In 2.8 you can set bpy.context.window.scene to change the active scene.

2 Likes

@brecht Yeah, that did the trick. I ran into a issue I never had before and not sure if you would know what’s going on. If I run this code from the text editor it works like I want it to ,but if I try it as a operator it doesn’t work the same. As a operator it adds the new scene, switches to the scene, but it adds the sphere to the previous scene and errors out at renaming the sphere. Any ideas why that’s happening?

import bpy

#Add new scene
new_scene = bpy.data.scenes.new(name='My New Scene')
#Make "My New Scene" the active one
bpy.context.window.scene = new_scene
#Add sphere
bpy.ops.mesh.primitive_uv_sphere_add(segments=64, ring_count=32, location=(0.0, 0.0, 0.0))
#Add smooth shading
bpy.ops.object.shade_smooth()
#Rename sphere
act_obj = bpy.context.active_object
act_obj.name = 'My Sphere' 

It depends on the editor you are running the operator in, hard to say without knowing the specifics of how and where you use this in an operator.
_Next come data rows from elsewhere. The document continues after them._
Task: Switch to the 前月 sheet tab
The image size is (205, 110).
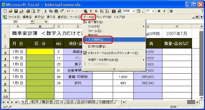Action: [x=35, y=102]
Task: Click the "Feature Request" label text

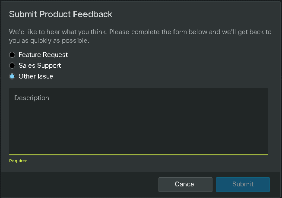Action: [43, 55]
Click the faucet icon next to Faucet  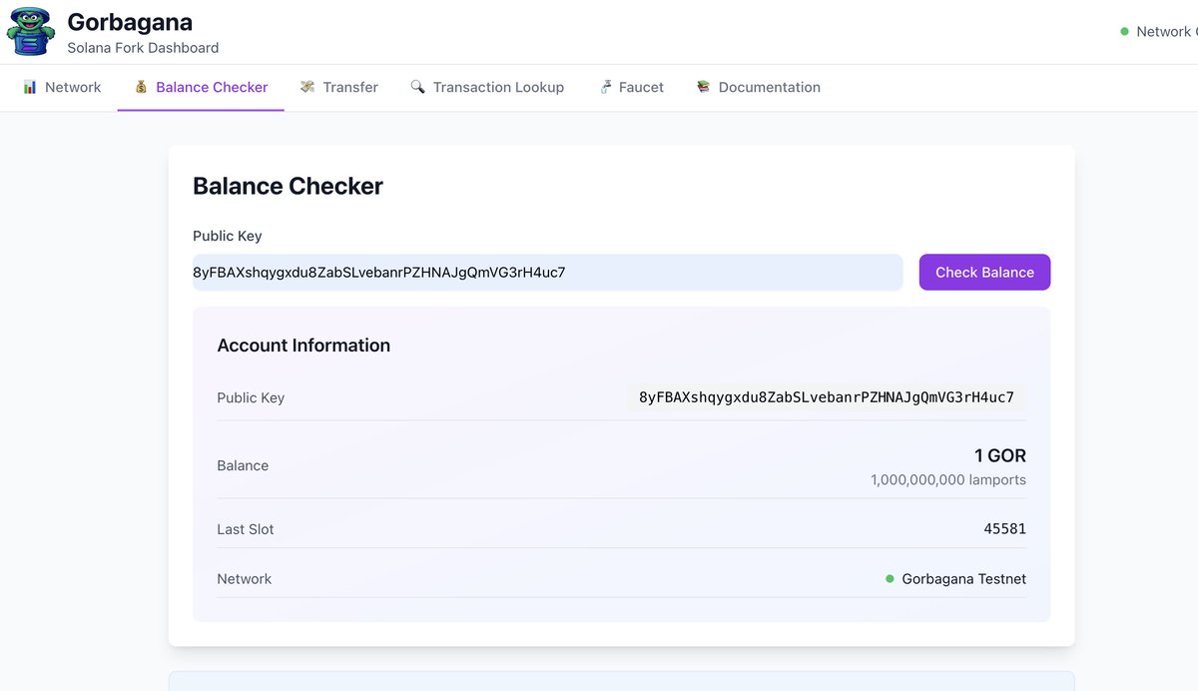click(x=605, y=87)

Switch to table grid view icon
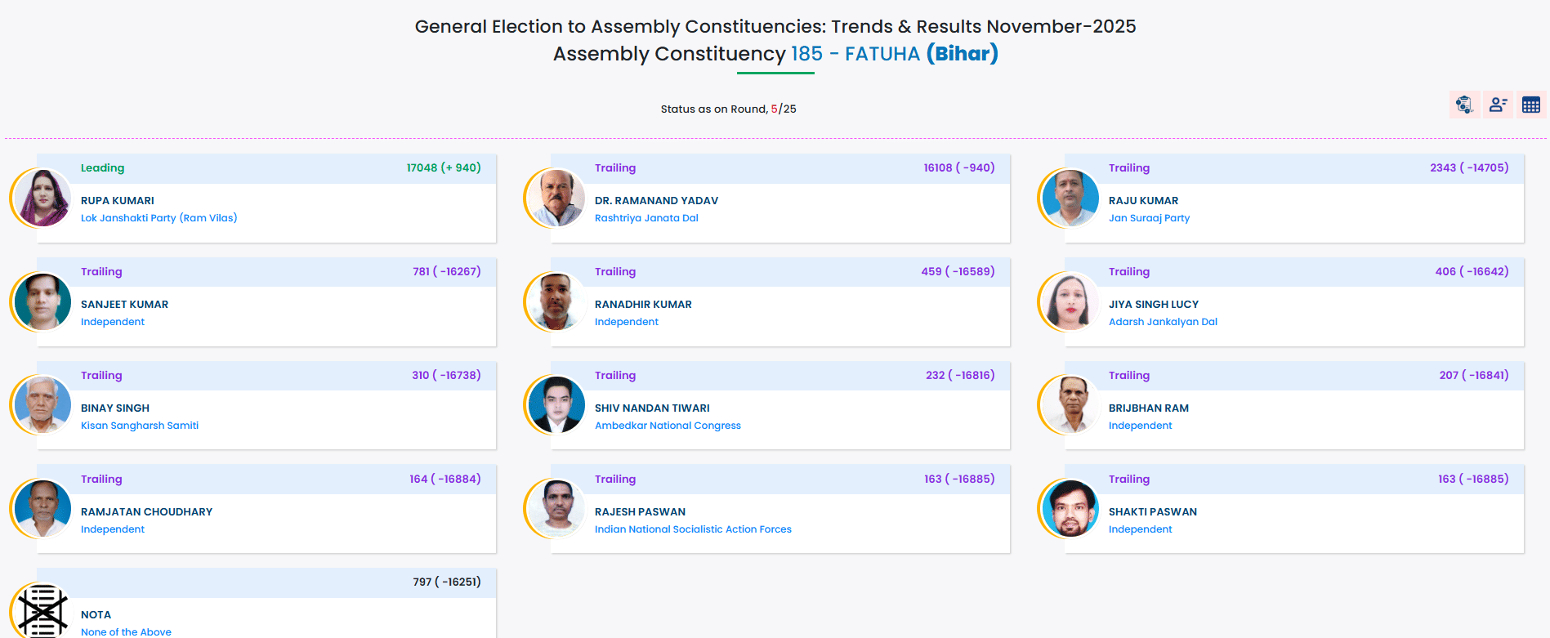pos(1530,105)
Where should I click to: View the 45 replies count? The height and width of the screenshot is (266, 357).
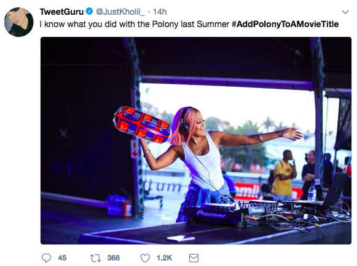(62, 258)
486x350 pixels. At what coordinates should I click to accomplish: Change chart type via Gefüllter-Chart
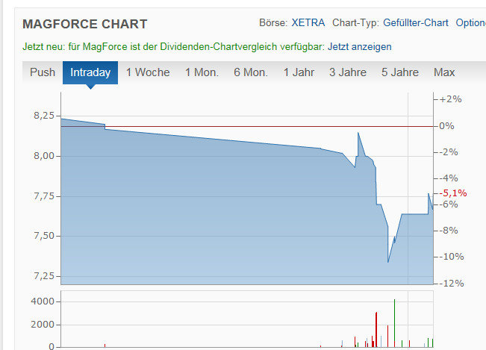pyautogui.click(x=416, y=23)
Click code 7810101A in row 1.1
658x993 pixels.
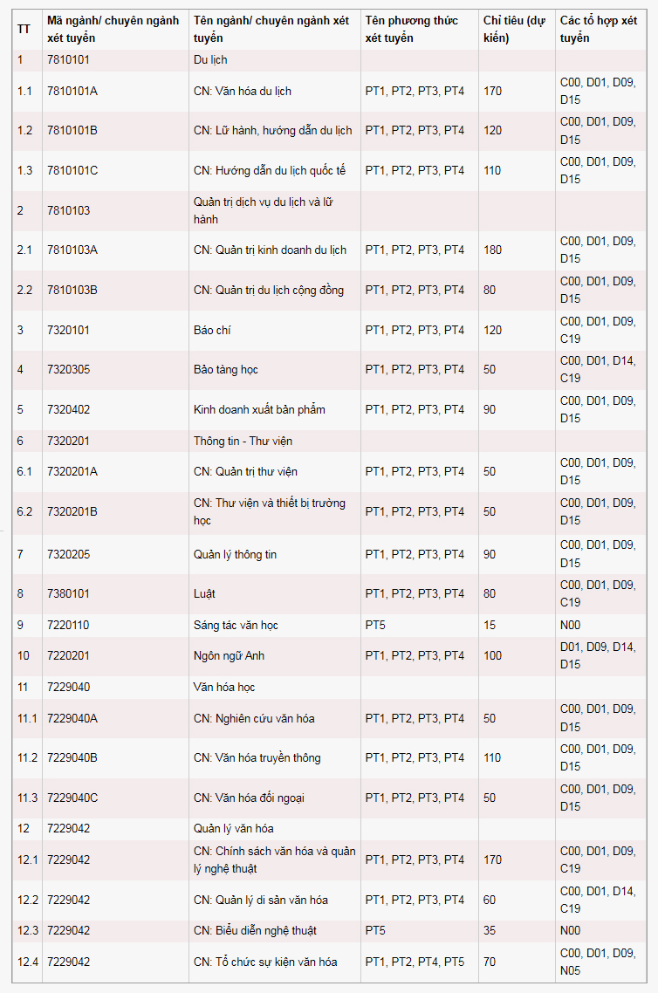[72, 92]
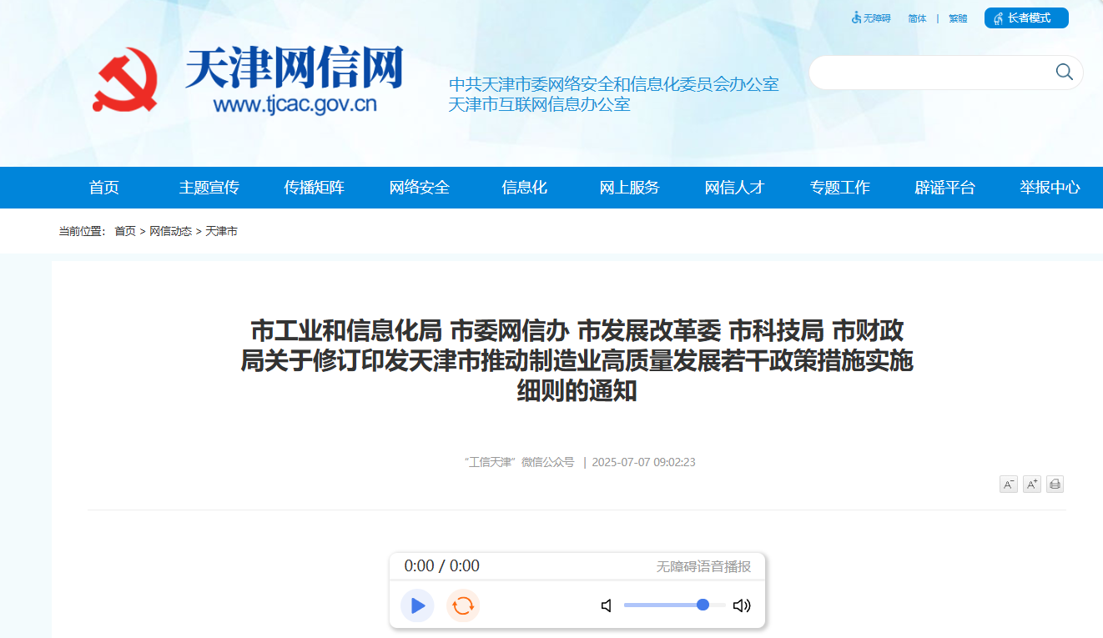Mute audio with the left speaker icon

[x=606, y=605]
Right now, I just stuck it in properties under scene. Here’s a example that does different than the code above that works when running in the text editor.

import bpy

#####################################################################
#Panel
#####################################################################
class NewScenePanel(bpy.types.Panel):
	"""Creates a Panel in the Tool properties window"""
	bl_label = "Create New Scene"
	bl_idname = "scene.create_new_scene"
	bl_space_type = 'PROPERTIES'
	bl_region_type = 'WINDOW'
	bl_context = "scene"

	def draw(self, context):
		layout = self.layout

		row = layout.row()
		row.operator("scene.new_scene_operator")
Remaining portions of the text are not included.